## Given instruction 1
In the mailing list reply on file access portals, write out the part that opens with the words containing "Right. But I" and closes with "in the name.", changing "video" to "photo".
## Given instruction 2
In the mailing list reply on file access portals, what action would make a document count as a new one rather than the "same" one?

## Excerpt to read
■ ■ ■ ■

Re: Initial ideas on portals for file access
- From: Bastien Nocera <hadess hadess net>
- To: Alexander Larsson <alexl redhat com>
- Cc: gnome-os-list gnome org
- Subject: Re: Initial ideas on portals for file access
- Date: Fri, 13 Mar 2015 12:25:39 +0100
On Fri, 2015-03-13 at 10:08 +0100, Alexander Larsson wrote:
How do you tell that it's the "same file"? It has the same path?
How would you end up pruning your whitelist of allowed apps for
each path?
My mail was meant to be pretty abstract/highlevel, and as such
handwaved over things like this. But, I think the most reasonable
implementation of this (in terms of both what is technically
possible and what the user would understand it to mean) is that
"same file" means same pathname/url. I.e. if you saved a new
revision its the "same" document, but if you "save as" its a new one.
We could have some kind of tracking of moves and try to keep the
file be "the same" if you e.g. moved a file or renamed a parent
directory. However, that is technically quite complicated and
costly, and it is dubious in terms of whether the user actually
meant for the file to be "the same" in the above sense.
Right. But I would probably expect an application being granted access
to, say, a video, doesn't suddenly stop being able to access it once
I've fixed a typo in the name.
* Access to a new version of the file at the same place
* Ability to replace the file with a new version
* Access other files in the same location (say video subtitles)
That sounds iffy. It would be better if the application calling
the file chooser could ask for certain annex files, and the user
could see that those files are related.
I'm merely bringing up the requirements here, not saying we should
allow this. I agree that we shouldn't just allow this with no user
feedback, but on the other hand I can't really see a understandable
UI that would allow such annex files. This is just a hard to solve
problem.

■ ■ ■ ■

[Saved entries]
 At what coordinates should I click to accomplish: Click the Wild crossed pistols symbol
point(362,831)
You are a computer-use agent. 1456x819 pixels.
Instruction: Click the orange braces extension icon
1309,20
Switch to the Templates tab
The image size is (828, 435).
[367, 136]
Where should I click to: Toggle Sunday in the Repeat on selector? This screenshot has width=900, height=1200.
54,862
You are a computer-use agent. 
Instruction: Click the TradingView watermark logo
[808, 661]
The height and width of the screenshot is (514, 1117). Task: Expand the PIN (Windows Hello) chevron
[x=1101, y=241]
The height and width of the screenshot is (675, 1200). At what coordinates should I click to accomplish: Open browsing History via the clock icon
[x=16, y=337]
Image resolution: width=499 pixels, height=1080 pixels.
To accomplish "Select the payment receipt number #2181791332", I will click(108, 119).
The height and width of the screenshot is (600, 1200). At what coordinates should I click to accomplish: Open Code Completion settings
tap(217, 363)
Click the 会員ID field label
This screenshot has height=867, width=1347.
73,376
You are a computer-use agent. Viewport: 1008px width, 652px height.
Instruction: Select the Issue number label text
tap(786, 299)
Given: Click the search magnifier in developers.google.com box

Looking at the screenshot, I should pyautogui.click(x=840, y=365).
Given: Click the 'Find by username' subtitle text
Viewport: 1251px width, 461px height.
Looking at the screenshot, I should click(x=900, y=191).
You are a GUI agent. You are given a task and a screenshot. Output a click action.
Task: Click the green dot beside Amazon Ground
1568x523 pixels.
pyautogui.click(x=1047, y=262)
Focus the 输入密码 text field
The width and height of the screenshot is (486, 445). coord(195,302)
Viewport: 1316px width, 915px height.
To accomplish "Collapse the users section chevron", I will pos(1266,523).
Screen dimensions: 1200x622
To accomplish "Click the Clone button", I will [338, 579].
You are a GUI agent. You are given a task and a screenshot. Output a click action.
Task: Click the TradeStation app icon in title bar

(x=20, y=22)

■ ■ ■ ■

## Final answer 1
Right. But I would probably expect an application being granted access
to, say, a photo, doesn't suddenly stop being able to access it once
I've fixed a typo in the name.

## Final answer 2
Using "save as".